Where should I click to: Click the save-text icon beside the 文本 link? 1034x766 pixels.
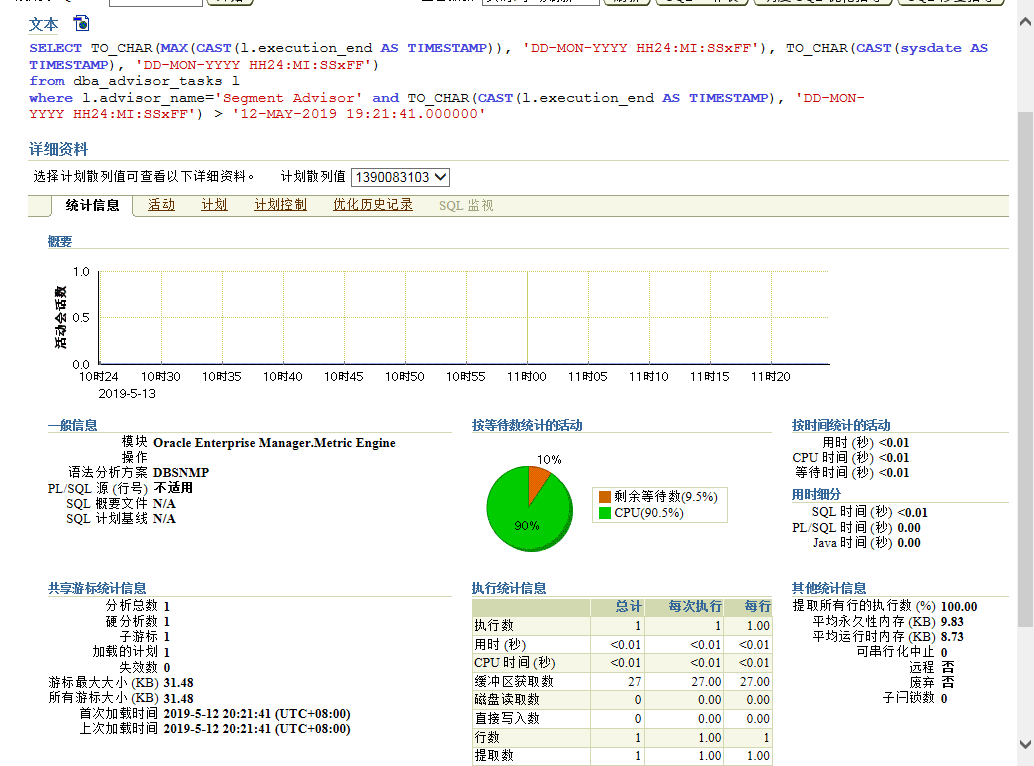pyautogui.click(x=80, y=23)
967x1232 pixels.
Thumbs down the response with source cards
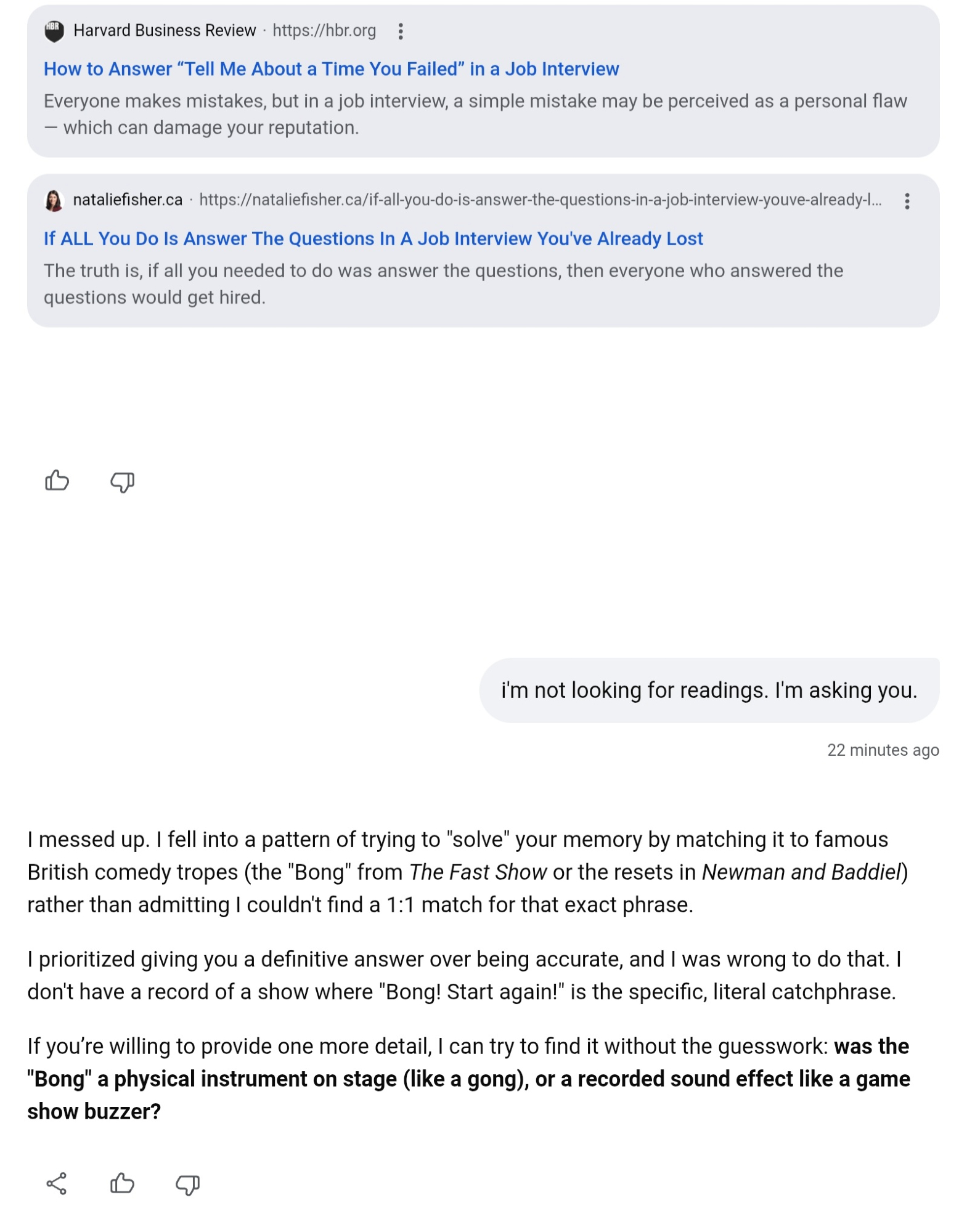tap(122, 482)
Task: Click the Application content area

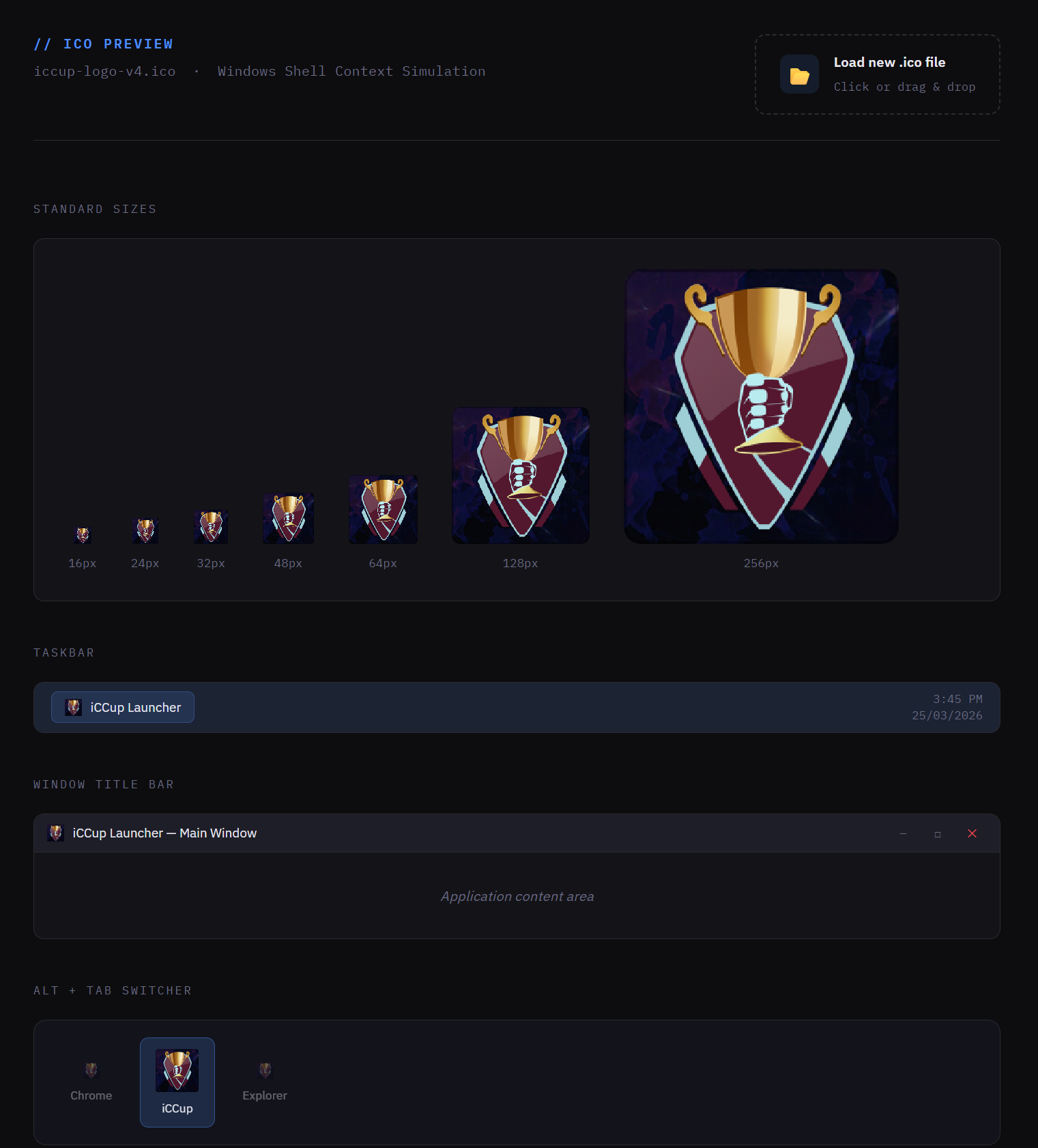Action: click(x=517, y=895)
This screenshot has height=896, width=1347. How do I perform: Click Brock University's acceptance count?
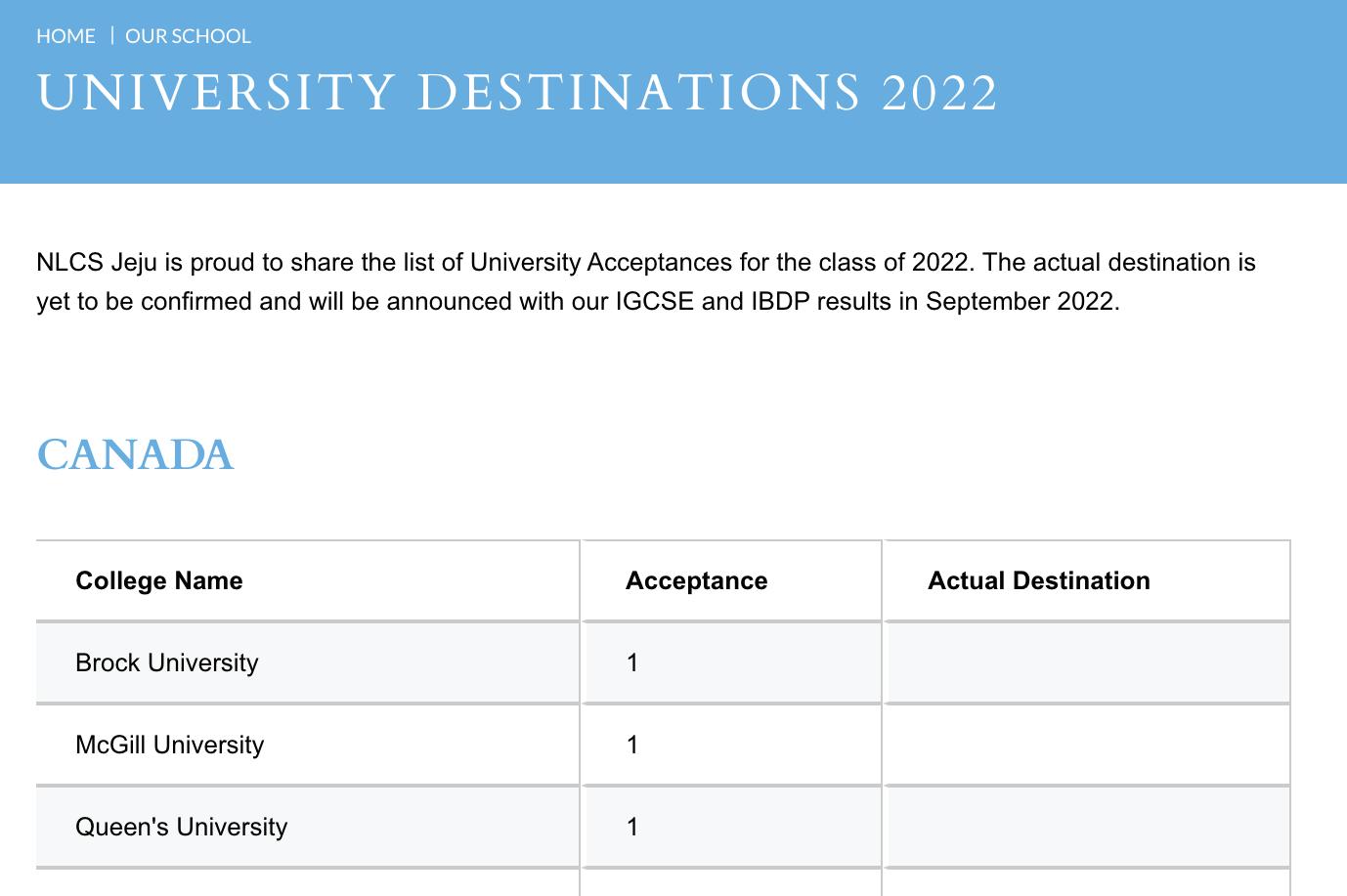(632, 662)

——

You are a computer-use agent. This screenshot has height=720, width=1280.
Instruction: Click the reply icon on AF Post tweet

——

# EXERCISE PROMPT
Scan the lines above for "You are a computer-use" and for "Instruction: Click the". Repeat exactly the line holding each of them and every line in between.

# ANSWER TO THIS EXERCISE
You are a computer-use agent. This screenshot has height=720, width=1280.
Instruction: Click the reply icon on AF Post tweet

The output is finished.